On the friendship side of things – Toby’s best friend is running a-foul of the law and his own religious mother for peddling drugs to all and sundry across town. And overhanging everything is the impending high school graduation prom where Toby’s being pressured from all sides to take a bully-boy’s sister when all he wants is to go with his boyfriend of barely a year’s relationship – Ian (partially blinded with a glass eyeball). And for this partially disabled dreamboat Ian - there's great sex but something just doesn't sit right about him - is he for real or is Toby being taken for a ride.

--------------------------------

- [Parts of the exercise]:
[A] List every person the summary of Toby's story mentions, either by name or by relationship.
[B] Resume the summary of Toby's story right after its final sentence.

- [Data entries]:
--------------------------------

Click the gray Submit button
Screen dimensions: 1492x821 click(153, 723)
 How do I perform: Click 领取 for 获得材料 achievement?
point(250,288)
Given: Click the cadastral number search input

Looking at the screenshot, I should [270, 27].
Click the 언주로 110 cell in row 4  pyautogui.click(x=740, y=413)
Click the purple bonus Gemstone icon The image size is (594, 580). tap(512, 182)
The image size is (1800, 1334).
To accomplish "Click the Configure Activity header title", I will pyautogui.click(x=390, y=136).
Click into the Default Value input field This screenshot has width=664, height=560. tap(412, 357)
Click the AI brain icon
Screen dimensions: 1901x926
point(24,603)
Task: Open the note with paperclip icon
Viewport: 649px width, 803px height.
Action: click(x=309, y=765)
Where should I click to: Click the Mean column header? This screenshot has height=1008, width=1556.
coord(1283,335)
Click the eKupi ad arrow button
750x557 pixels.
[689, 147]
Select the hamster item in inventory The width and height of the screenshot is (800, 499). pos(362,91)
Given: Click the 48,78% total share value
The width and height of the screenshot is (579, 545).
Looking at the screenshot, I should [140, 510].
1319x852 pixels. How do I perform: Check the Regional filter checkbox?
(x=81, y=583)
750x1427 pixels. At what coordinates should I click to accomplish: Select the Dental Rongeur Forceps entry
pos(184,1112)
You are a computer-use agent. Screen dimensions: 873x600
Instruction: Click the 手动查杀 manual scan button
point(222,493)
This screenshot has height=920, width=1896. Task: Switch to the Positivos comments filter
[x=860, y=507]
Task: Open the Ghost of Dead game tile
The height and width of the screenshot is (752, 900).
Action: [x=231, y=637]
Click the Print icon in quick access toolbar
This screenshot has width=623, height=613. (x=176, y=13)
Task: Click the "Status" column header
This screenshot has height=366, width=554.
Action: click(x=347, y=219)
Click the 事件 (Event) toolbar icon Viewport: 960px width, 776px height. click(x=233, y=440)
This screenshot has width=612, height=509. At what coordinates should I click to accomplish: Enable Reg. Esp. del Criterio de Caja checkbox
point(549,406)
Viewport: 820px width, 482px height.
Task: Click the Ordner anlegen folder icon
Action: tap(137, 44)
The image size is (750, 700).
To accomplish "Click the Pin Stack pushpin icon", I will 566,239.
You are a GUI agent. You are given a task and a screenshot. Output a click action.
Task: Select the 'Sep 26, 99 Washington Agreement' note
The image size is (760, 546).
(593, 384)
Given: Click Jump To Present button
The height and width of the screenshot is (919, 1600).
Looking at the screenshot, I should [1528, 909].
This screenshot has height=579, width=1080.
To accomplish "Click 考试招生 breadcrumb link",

--------------------------------

- [Answers provided]:
[A] Toby; Toby's best friend; the best friend's religious mother; a bully-boy; the bully-boy's sister; Ian

[B]
Toby is consequently bound to all sorts of secret pacts with parents, friends, boyfriend, classmates – and his lies in trying to evade having to tell other’s secrets start to overwhelm him. These same secrets have a way of coming back out of the closet to haunt him – dark truths are revealed from within his own family – and just what is the mysterious dark link between his boyfriend Ian and the dying priest lying in the hospital AIDS ward? And what’s going down between his boyfriend Ian and his runaway mother that neither wants to talk about? Will Toby survive the prom and the final days of his Catholic high school when everyone he’s close to seems to have secrets to hide and whose trust he may have to betray whether he wants to not. A really interesting read … one of the better coming of age tales I’ve read in a while.

P.S. I really liked the word play used whereby the book title links through to the protagonist’s name - Toby Sligh.